When the "Times" on the 18th of April, 1887 published what purported to be the fac simile of a letter from Mr. Parnell, and suggested that it was written to Mr. Patrick Egan in justification of the Phœnix Park assassinations, I at once, like many others, guessed who the forger must be. I had from time to time come into contact with Pigott, and I was satisfied that he was the one man capable of such a production.

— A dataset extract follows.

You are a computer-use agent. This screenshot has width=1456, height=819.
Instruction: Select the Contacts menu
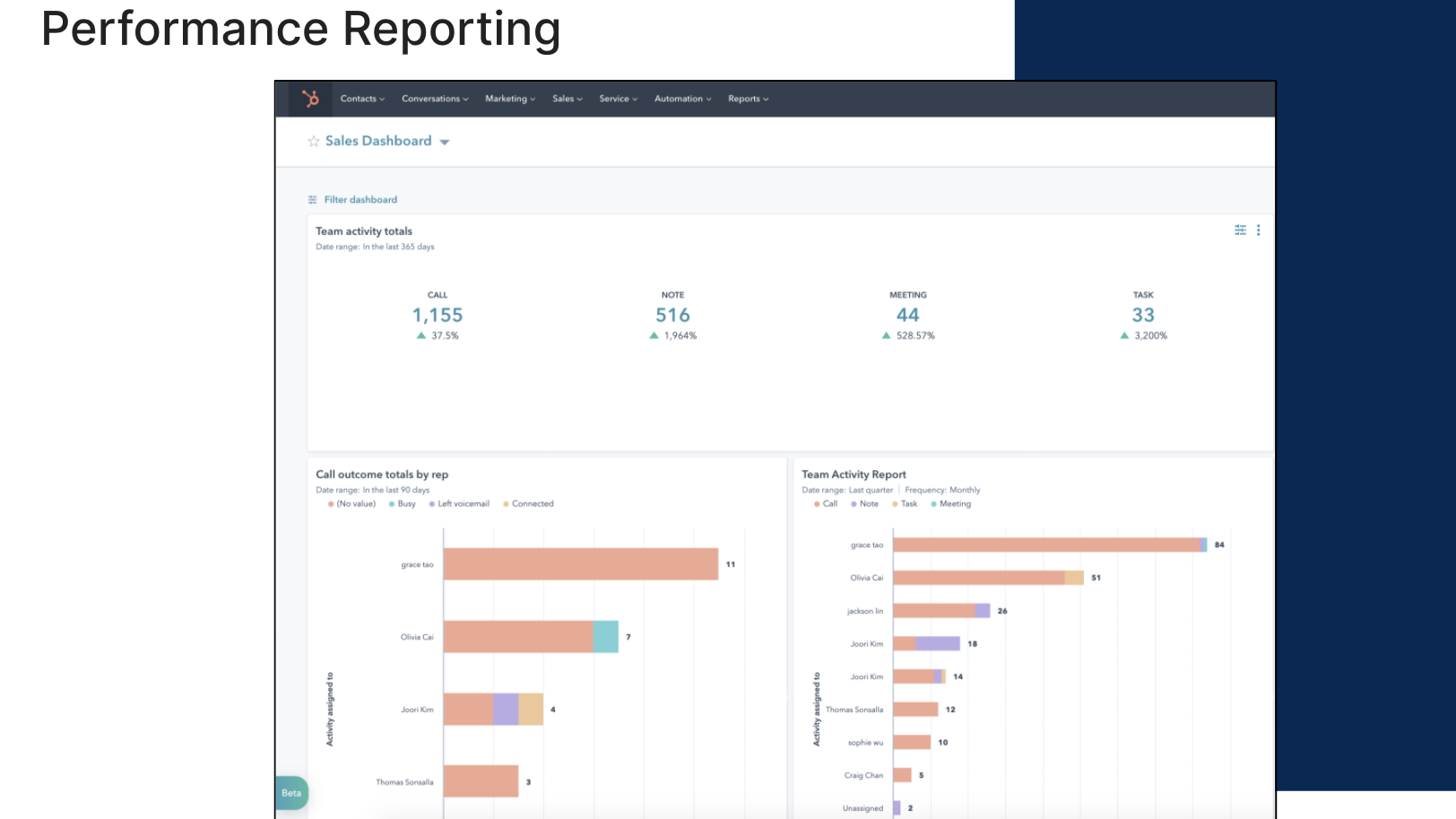coord(362,99)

When the company was formed in 1875 for the starting of a newspaper in connection with the Home Rule Confederation of Great Britain, there was an idea of buying Pigott's papers, "The Irishman," "Flag of Ireland," and "Shamrock," which always seemed to be in the market, whether to the Government or the Nationalists after events showed to be a matter of perfect indifference to him. Mr. John Barry and I were sent over to Dublin to treat with him. Mr. Barry went over the books and I went over the plant. What he wanted seemed reasonable enough, we thought.
The Directors of our Company did not, however, close with Pigott, but concluded to start a paper of their own, "The United Irishman," the production and direction of which, as I have stated, they placed in my hands.